◆ Tarefa 1
No texto sobre os gatos do Parque Central, quantos gatos são levados por semana para a clínica?
◆ Tarefa 2
Transcreva do texto sobre os gatos do Parque Central a parte que começa com as palavras "Alguns vizinhos implicam" e termina com "nossos próprios anticorpos.".
◆ Tarefa 3
Continue o texto sobre os gatos do Parque Central a partir do ponto em que ele para.

◆ Trecho citado
—————

Há quem argumente que os gatos ajudam a criar uma imagem desordenada e descuidada no Parque Central. “Os gatos são uma praga que suja a área”, reclamam alguns moradores, intolerantes à inofensiva população de felinos.
Alguns vizinhos implicam com os animais alegando que eles poderiam transmitir doenças. A veterinária Alicia Rubio esclarece: “Não tem como alguém se contagiar pelo ar; não somente tem que haver um contato direto mas também (a pessoa) tem que ingerir o parasito”. A maioria desses parasitos não gera nenhum tipo de doença nas pessoas, pois nós geramos nossos próprios anticorpos.
A primeira recomendação de Rubio é dar aos felinos do Parque Central alimento balanceado. “Está comprovado que a maior causa de contágio desta doença nos humanos é pelo consumo de carne e não pelo contato com os felinos, explica. “Lavar as mãos quando chegar em casa é suficiente para que não aconteça nada”.
Os vizinhos organizados que estão a favor destes animais têm desvermifugado, vacinado e esterilizado dezenas de gatos. O dinheiro para operar aos felinos e esterilizá-los sai de seus bolsos. Graças a um convênio com uma jovem veterinária que também deseja fazer algo pelos gatos do parque, estes são operados a um custo baixo. “Alguns são difíceis de agarrar e não se deixam nem seduzir com comida”, diz a doutora Ana, quem também prefere o anonimato.
A cada semana, entre dois e três felinos, são capturados e levados para a sua clínica. Ali, os animais se recuperam da cirurgia para depois ser retornados à zona de onde foram recolhidos. Esta técnica, conhecida como Trap-Neuter-Return (pegar-esterilizar-devolver), é feita no mundo inteiro para controlar as populações de gatos abandonados nas ruas.
Refúgio e limpeza
As pessoas que criticam a presença dos gatos no Parque Central dirigem as suas queixas, na maioria das vezes, às autoridades de Miraflores, que têm idealizado formas de apoiar o bem-estar dos felinos e, além disso, tranquilizar os vizinhos. “O Parque Kennedy é limpo todos os dias, às 6h30 da manhã e entre as 10h30 e a meia-noite”, explica Natalia Gordillo, gerente de Desenvolvimento Social. “Somos conscientes de que os gatinhos moram ali, tomamos todos os cuidados para manter o local limpo”.

—————

◆ Dados fornecidos

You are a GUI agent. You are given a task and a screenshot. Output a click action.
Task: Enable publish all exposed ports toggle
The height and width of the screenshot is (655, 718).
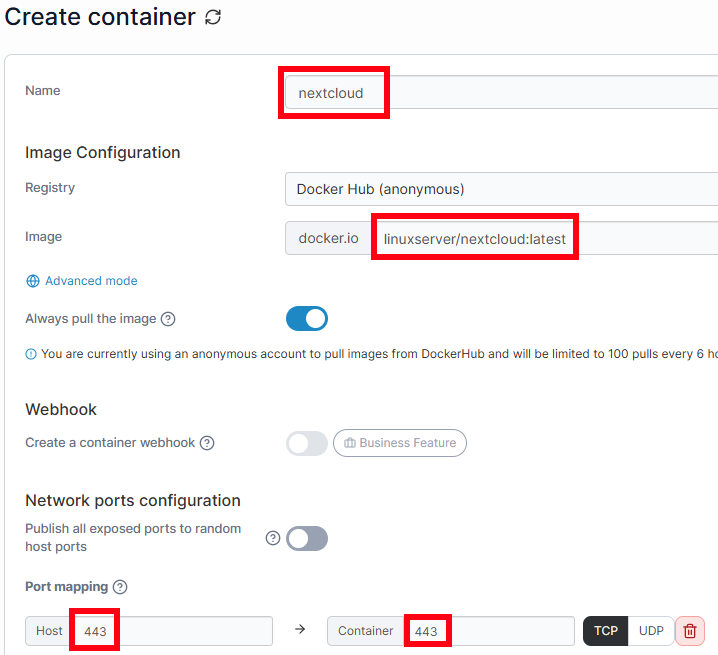(307, 539)
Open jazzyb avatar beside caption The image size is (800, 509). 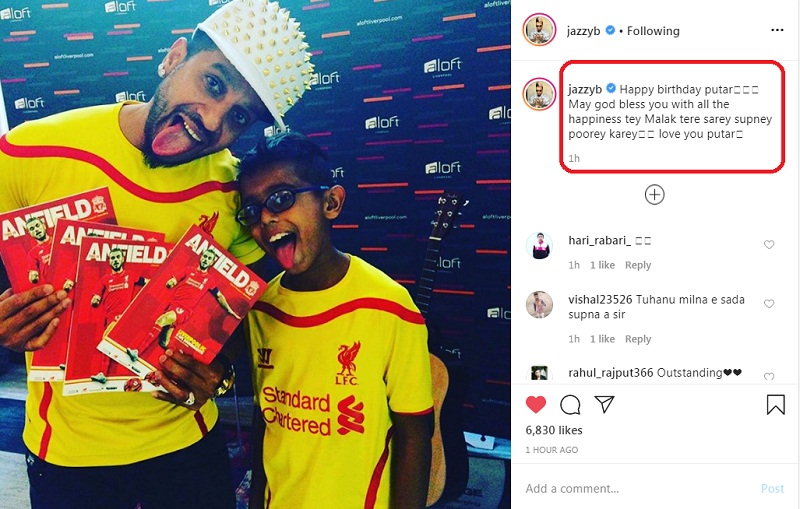(x=539, y=94)
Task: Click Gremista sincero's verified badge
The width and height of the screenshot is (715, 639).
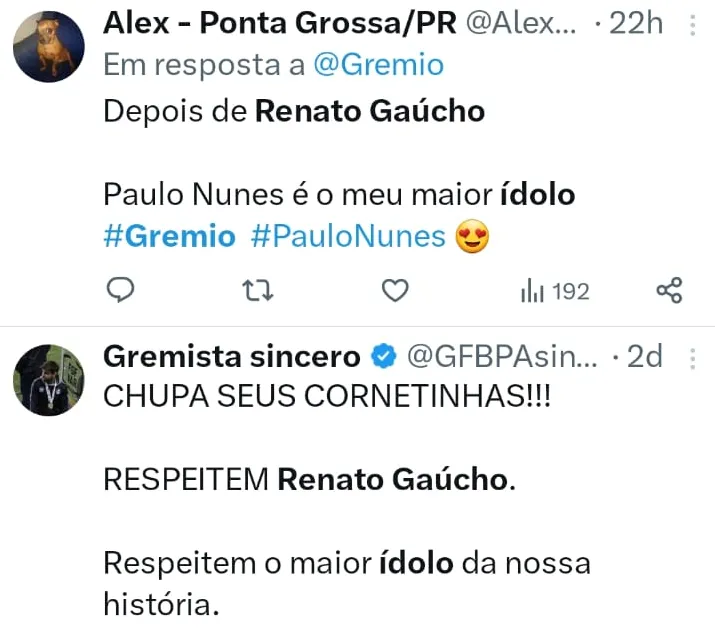Action: 383,357
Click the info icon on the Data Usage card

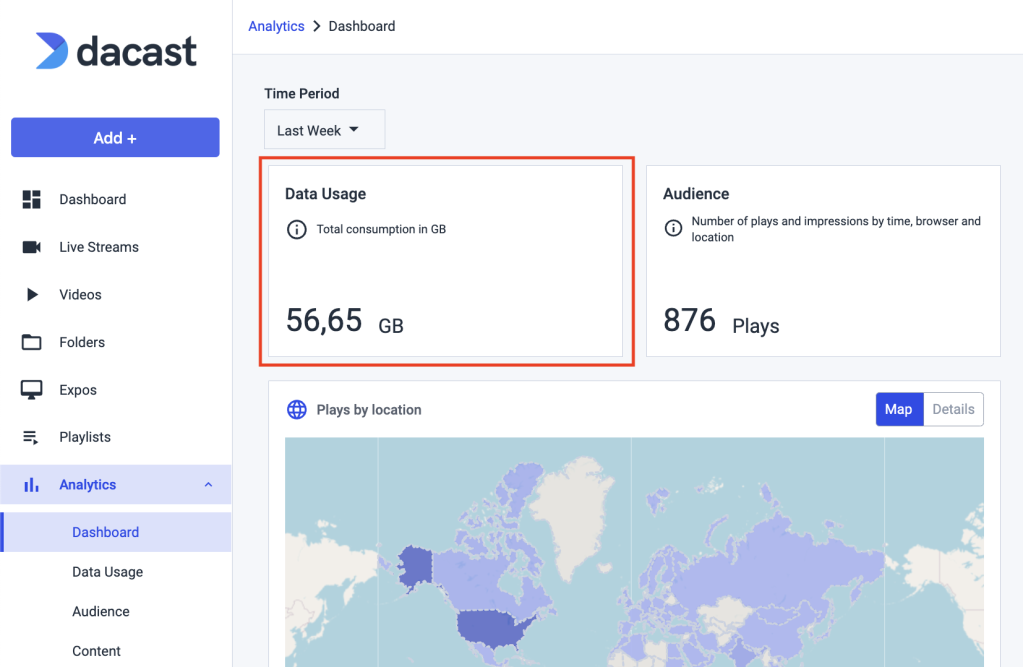(296, 229)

—————

◆ Resultado 1
Entre dois e três gatos a cada semana.

◆ Resultado 2
Alguns vizinhos implicam com os animais alegando que eles poderiam transmitir doenças. A veterinária Alicia Rubio esclarece: “Não tem como alguém se contagiar pelo ar; não somente tem que haver um contato direto mas também (a pessoa) tem que ingerir o parasito”. A maioria desses parasitos não gera nenhum tipo de doença nas pessoas, pois nós geramos nossos próprios anticorpos.

◆ Resultado 3
Outro dos trabalhos que faz o município é supervisionar a iniciativa dos vizinhos que desvermifugam, vacinam e operam aos gatos.
Não ao abandono
Mais do que entrar na eterna discussão se os gatos deveriam estar ou não no parque, o problema real é o controle sobre o número de animais abandonados no parque. Não se conhecem números oficiais, mas dentro dos 22 mil metros quadrados que o Parque Central tem há entre 60 e 80 gatos. A situação atual é manejável, mas, em função da crescente população de gatos habitando o local, pode fugir do controle. Inclusive tem havido casos de pessoas que deixam seus gatos no parque porque simplesmente não os querem mais como animais de estimação. “Nós encontramos até gatas grávidas ou ninhadas de recém-nascidos”, conta Mariana.
“Da mesma forma que existem cartazes em todo o parque advertindo das multas por não recolher as fezes dos animais de estimação, o mesmo deveria acontecer com quem abandona seus animais”, diz Charo. A Brigada de Guarda Responsável de Animais de Estimação tem sido criada pela administração local para controlar esse tipo de problemas.
Conforme defende a protetora Charo, multar os tutores irresponsáveis por abandonar os pobres animais no parque seria uma forma de conscientizar a população sobre os maus-tratos e ao mesmo tempo minimizar essa prática criminosa que é o abandono de animais.